*YOUR INSTRUCTIONS*. Below are records; reproduce exactly the lines from the one that has "This screenshot has width=409, height=886." through the one that has "Viewport: 299px width, 168px height.", ends included, and nothing more.

*EXERCISE INPUTS*.
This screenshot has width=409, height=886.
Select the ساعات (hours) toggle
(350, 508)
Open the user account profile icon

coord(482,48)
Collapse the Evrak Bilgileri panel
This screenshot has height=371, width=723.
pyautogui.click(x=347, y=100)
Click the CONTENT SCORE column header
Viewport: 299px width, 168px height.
...
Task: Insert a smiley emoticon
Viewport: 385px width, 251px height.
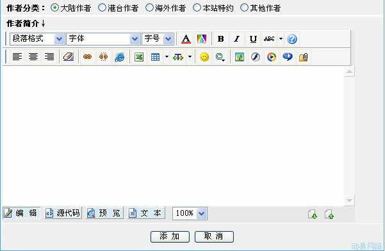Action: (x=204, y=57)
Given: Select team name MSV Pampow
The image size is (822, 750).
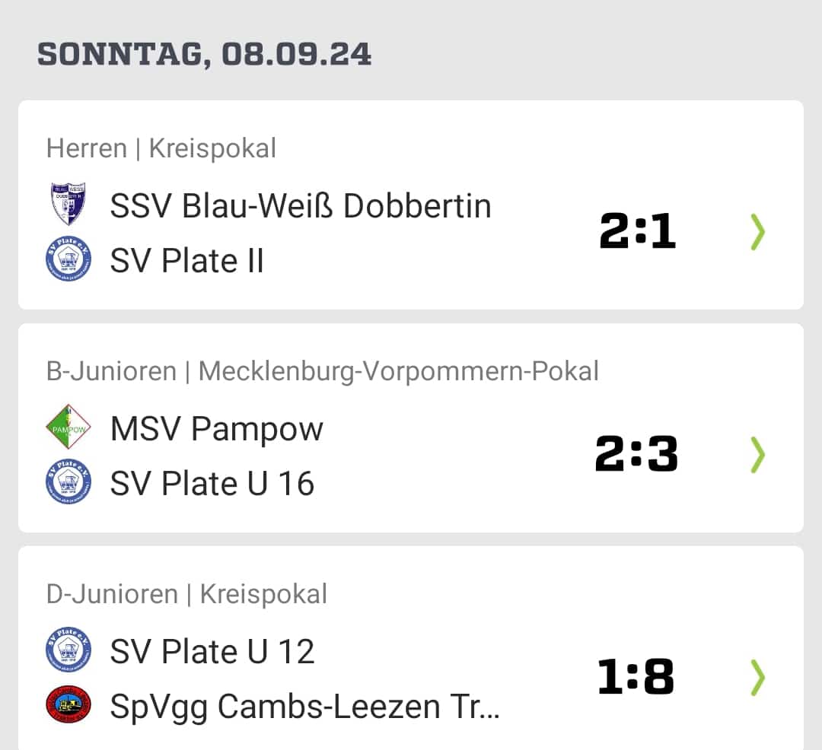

*EXERCISE RESPONSE*.
This screenshot has width=409, height=886.
Select the ساعات (hours) toggle
(350, 508)
Open the user account profile icon

coord(482,48)
Collapse the Evrak Bilgileri panel
This screenshot has height=371, width=723.
pyautogui.click(x=347, y=100)
Click the CONTENT SCORE column header
Viewport: 299px width, 168px height.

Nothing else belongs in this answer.